À la Une du Monde, ce 24 novembre 2006, un article à sensation : « 6,9 millions de Français vivent avec moins de 800 euros par mois ». Suit un exposé assez sobre, émaillé de nombres et de pourcentages. Certains sont simples et frappent, comme celui-ci : « Le niveau de vie moyen mensuel s’établit, en 2004, à 1 503 euros par personne… ». La curiosité du lecteur est ainsi satisfaite : il pourra comparer son cas à la moyenne, en toute discrétion. À première vue, le lecteur « moyen » du Monde se trouvera plutôt bien loti. Mais, très vite, il s’interroge : la précision du chiffre, 1 503 euros, ne masque-t-elle pas un halo confus à ses abords ? Que faut-il comprendre par « niveau de vie » ? Qui se cache derrière la « personne » titulaire de ce revenu moyen ?

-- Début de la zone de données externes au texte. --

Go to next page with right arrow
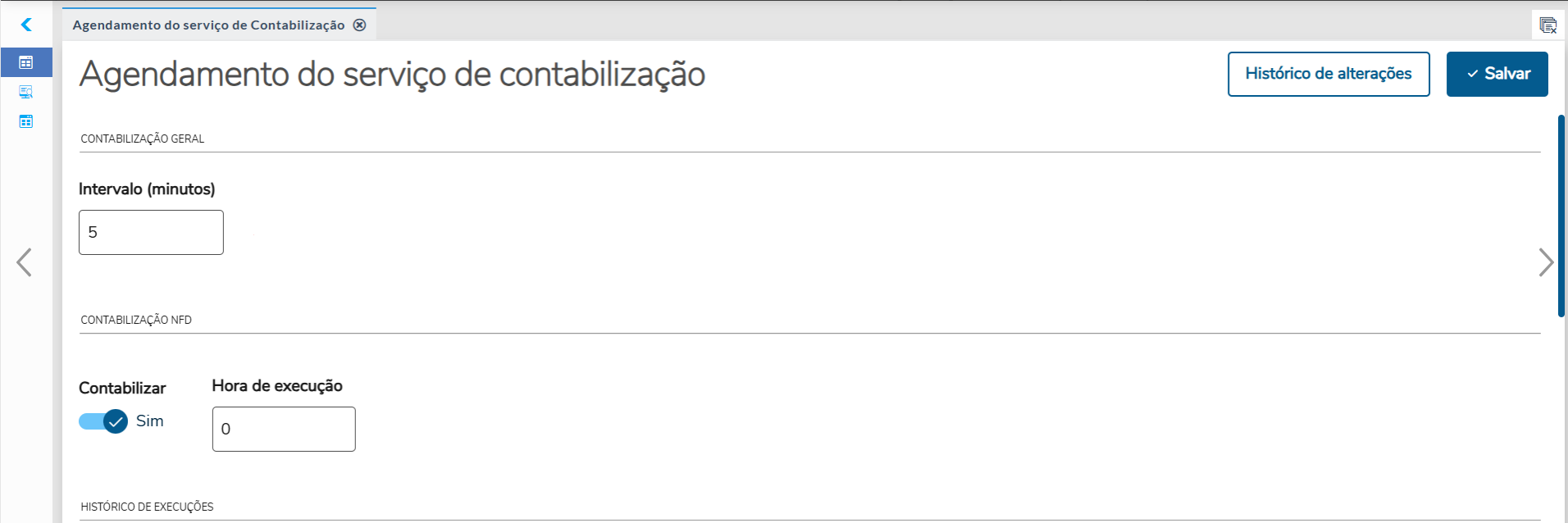Image resolution: width=1568 pixels, height=523 pixels. [x=1545, y=262]
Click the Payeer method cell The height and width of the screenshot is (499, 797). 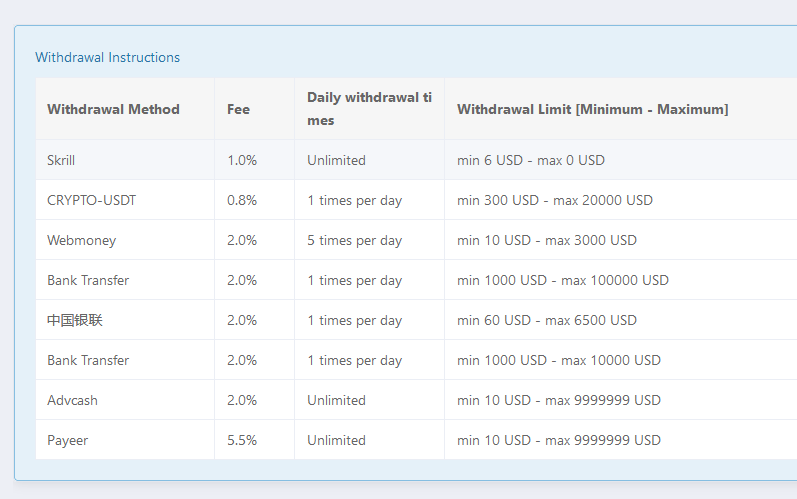click(125, 440)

Dans les jours qui ont précédé cette publication, une polémique a été lancée urbi et orbi par ceux qui trouvent que les chiffres d’évolution du « pouvoir d’achat » donnés par l’INSEE ne traduisent pas le « ressenti » des gens… L’irruption de la notion de « niveau de vie » ne risque-t-elle pas de précipiter définitivement le débat dans les ténèbres du non-dit, dans le trou noir de la mauvaise foi ? Vous avez dit « niveau de vie » ? Comment le mesurer ? À l’aune du revenu disponible après paiement des impôts directs ? Ou bien, dans une attitude postmoderne, faut-il prendre pour référence les moyens nécessaires pour partir en charter sous le soleil tropical ? Avant d’apprécier le « niveau de vie », ne faudrait-il pas payer d’abord l’indispensable : son loyer moyen par rapport à sa tranche d’âge et sa catégorie professionnelle, réel ou fictif, selon qu’on est propriétaire ou locataire, et même, pourquoi pas, son ordinateur (comment vivre dignement sans internet, quand on est lecteur du Monde ?) et ses cravates, outil de travail indispensable… Bref la notion de « niveau de vie » apparaît bien incertaine.

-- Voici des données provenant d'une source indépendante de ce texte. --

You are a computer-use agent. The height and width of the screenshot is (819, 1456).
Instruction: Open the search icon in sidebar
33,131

Si, pour échapper à ces sables mouvants, vous tentez un vol plané pour atterrir directement sur le roc des 1 503 euros, vous dérapez nécessairement au freinage sur la notion de personne. Quel est cet individu moyen dénommé ici « personne » ? La peau de banane n’est pas factice. Si « personne » désigne chaque individu habitant en France, vous en concluez qu’un ménage avec trois enfants a un « niveau de vie » moyen de 7 515 euros par mois. Une frange des lecteurs du Monde a dû froncer les sourcils et s’enquérir de la date de la prochaine manifestation catégorielle sur le pouvoir d’achat, pour tenter de rattraper le niveau moyen… En revanche, s’il s’agit du revenu moyen par personne « ayant des revenus », malheur aux familles nombreuses : avec une personne et demie au travail, trois enfants à nourrir, il faut se partager 2 254,50 € par mois. Vive le célibat et la colocation !

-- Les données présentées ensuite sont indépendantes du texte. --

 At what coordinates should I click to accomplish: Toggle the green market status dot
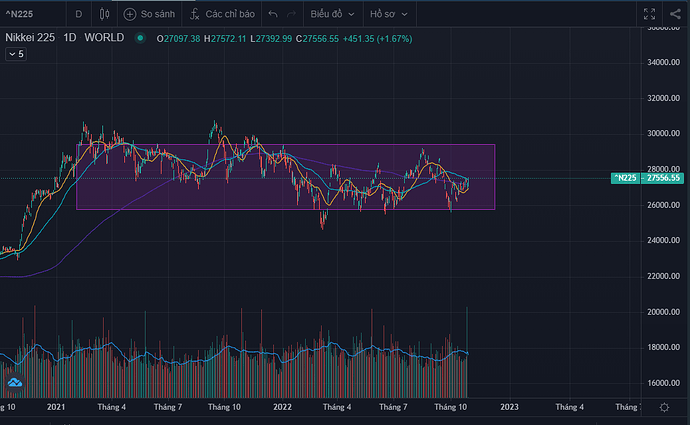coord(141,38)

La vérité est probablement, comme toujours, quelque part entre les deux, mais dans ce cas, la fourchette est tellement large que l’information perd tout sens. On s’en tiendra à une hypothèse en forme de plaisanterie : finalement il y aurait au moins deux presses « people » : celle avec les photos en couleur, pour les gens sans prétention, et celle en noir et blanc, les chiffres comme les photos, pour les savants…

Alain Mangeol

Ndlr : La Lettre blanche, elle est de quelle couleur ?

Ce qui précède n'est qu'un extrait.